SM Investments Corp. remains upbeat about the conglomerate’s prospects despite the depreciation of the Philippine peso, a top company official said.

SM Investments Vice-Chairperson Teresita Sy-Coson told reporters on Friday “there is not much concern” even as the local currency has tumbled to an 11-year low, while noting that the company relies on domestic demand.

The holding firm of the country’s richest man Henry Sy, Sr. has property, banking, and retail as its core businesses.

“I’m not worried. I think the BSP (Bangko Sentral ng Pilipinas) knows what’s going on and how to handle it. I guess it’s part of the up and down,” Ms. Sy-Coson said.

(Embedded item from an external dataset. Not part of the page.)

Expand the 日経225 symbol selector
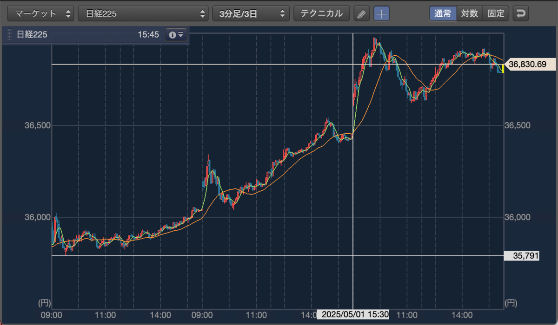 (143, 13)
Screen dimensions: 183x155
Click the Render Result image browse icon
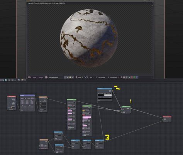pos(46,78)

The peso closed at a fresh 11-year low of P51.49 versus the greenback yesterday, weaker than Thursday’s finish of P51.355-to-the-dollar.

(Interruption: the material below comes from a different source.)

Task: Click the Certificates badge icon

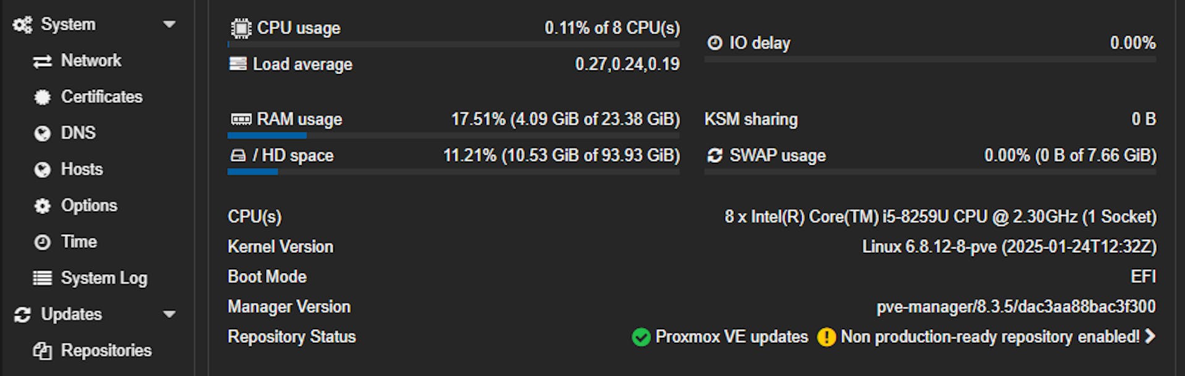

Ms. Sy-Coson said consumption is steadily growing, buoyed by strong consumer confidence.

The Philippine economy relies heavily on dollar-earning industries such as remittances from overseas Filipino workers and the business process outsourcing sector. These income streams drive consumer spending, which accounts for about two-thirds of gross domestic product. A weaker peso means more bang for the buck they earn.

“I don’t think there’s much to be concerned about this economy. It’s steady… the economy is maintaining its growth. So barring anything that is unforeseen within the environment that we have, I guess we’re okay,” Ms. Sy-Coson said.

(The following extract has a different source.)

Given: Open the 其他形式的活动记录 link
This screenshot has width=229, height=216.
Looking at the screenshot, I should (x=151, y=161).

The Philippine economy grew 6.5% in the second quarter, picking up from the 6.4% in the previous quarter, on the back of increased household and government spending.

Earnings of SM Investments rose 9% to P16.6 billion in the first half of the year on the strength of its core businesses. Without one-time items in 2016, recurring income increased 16% in the same period.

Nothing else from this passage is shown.